After the Puritan colonies established control of the Connecticut River Valley, Dutch officials in Manhattan and in the Republic looked for ways to strengthen the now-vulnerable colony of New Netherland. Willem Kieft, the director of New Netherland, hoped to do so by asserting more control over the many indigenous communities surrounding Manhattan. Kieft’s strategy backfired, however, and the result was a disastrous war that lasted for five years and only ended after the Dutch, with English assistance, massacred several Algonquian villages. By discussing the Pequot War and Kieft’s War as one episode, Lipman shows how truly devastating these two wars were for the Algonquian. While over one hundred European colonists were killed, the Pequots and other indigenous around Manhattan lost more than one thousand.

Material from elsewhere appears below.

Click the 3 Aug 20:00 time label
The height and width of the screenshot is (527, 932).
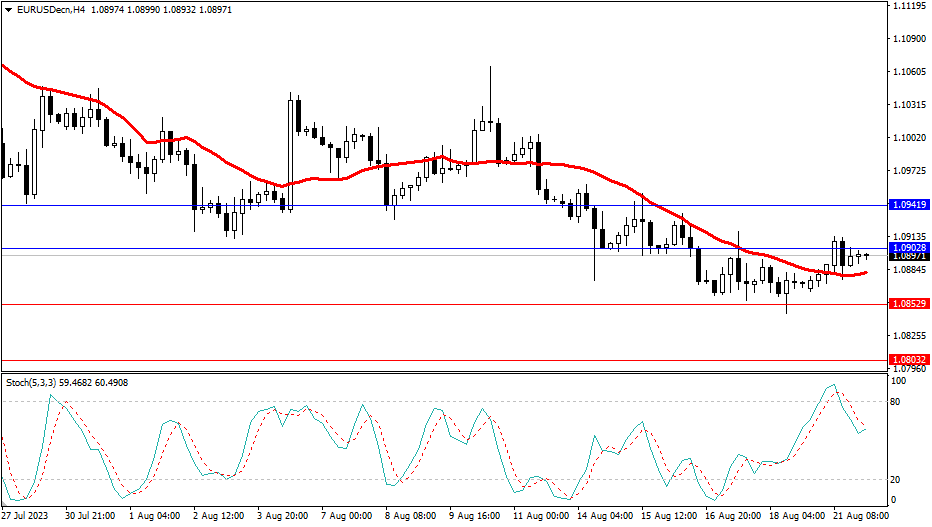(283, 517)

The maritime aspect takes a bit of a backseat in Chapter Five, where Lipman discusses how the Algonquian peoples survived and manipulated the Anglo-Dutch rivalries that culminated in the English conquest of New Netherland in 1664. Some of the Algonquian sachems proved very adept at spreading rumors of a Dutch-Indigenous conspiracy against New England during the First Anglo-Dutch War (1652-1654). Lipman also shows that the Dutch were ill-prepared to confront English aggression, because of their inability to establish stable peaceful relations with their Algonquian neighbors. The English finally established full control of the coastal region after the defeat of the Wampanoags and Narragansetts during King Philip’s War (1675-1676). As Lipman shrewdly notes, instead of the indigenous warriors driving the English into the sea, more than a thousand Algonquians were dispersed as slaves across the Atlantic, mostly to the Caribbean.

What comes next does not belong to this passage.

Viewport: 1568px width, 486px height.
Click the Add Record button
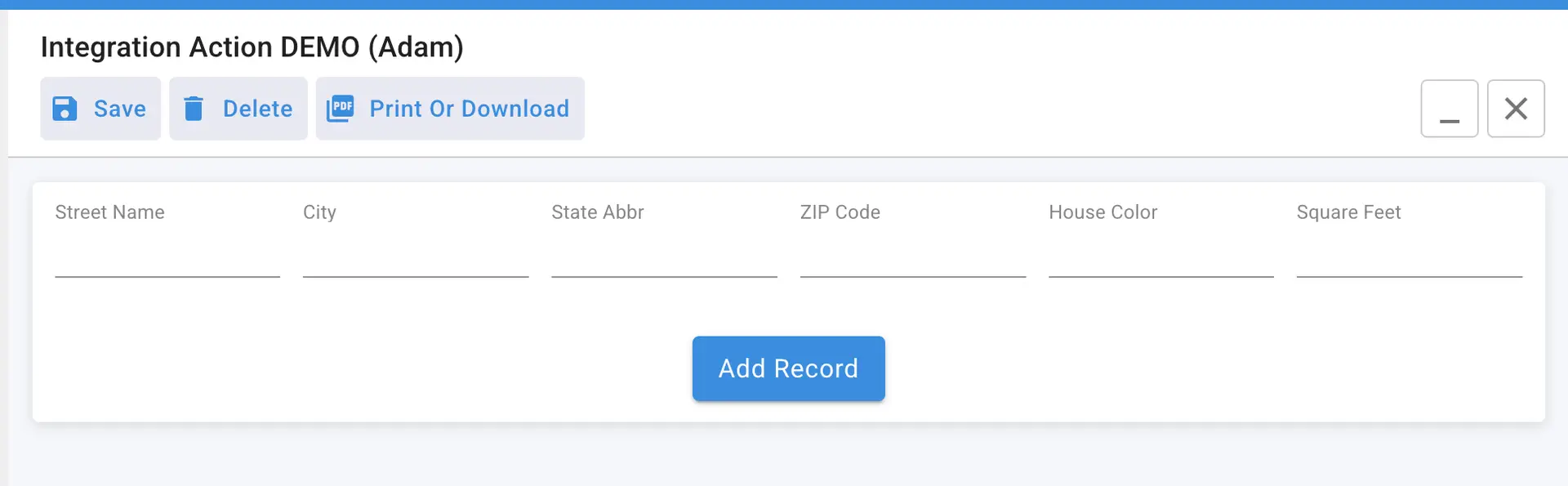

The last chapter of Lipman’s book contains a fascinating discussion of how the saltwater frontier entered a new era after this war. Although they had suffered catastrophically from diseases and other colonial wars, the Algonquian communities of coastal New York and New England adapted by becoming actively involved in offshore whaling activities that took off in the 1670s. Because of their expertise as fishermen, swimmers, and navigators, Algonquian men were employed in dangerous colonial whaling expeditions, which Lipman shows operated along similar lines as the fur trade. Algonquian men were paid out depending on the number of whales caught, and they were encouraged to purchase goods on credit, especially liquor and textiles. This labor system, which Lipman describes as virtual slavery, gave indigenous men employment but at a high price.
Lipman ends his monograph on a positive note, arguing that the Algonquian communities of the saltwater frontier survived through participation in whaling, by embracing evangelical Christianity, and by their involvement in maritime trade during the late eighteenth and early nineteenth centuries. Just as the Dutch and English created Atlantic worlds through overseas expansion, the coastal Algonquian groups of New York and southern New England likewise used their connections to the sea as a way to incorporate new ideas and peoples—an important reminder that the indigenous peoples did not simply disappear from New York history after their colonial subjugation by the Dutch and English.
Lipman’s book may not be light summer reading for the beach, but it deserves to be read by anyone interested in the history of colonial and maritime New York.
Mark Meuwese teaches history at the University Winnipeg, deep in the interior of North America and far away from the saltwater frontier.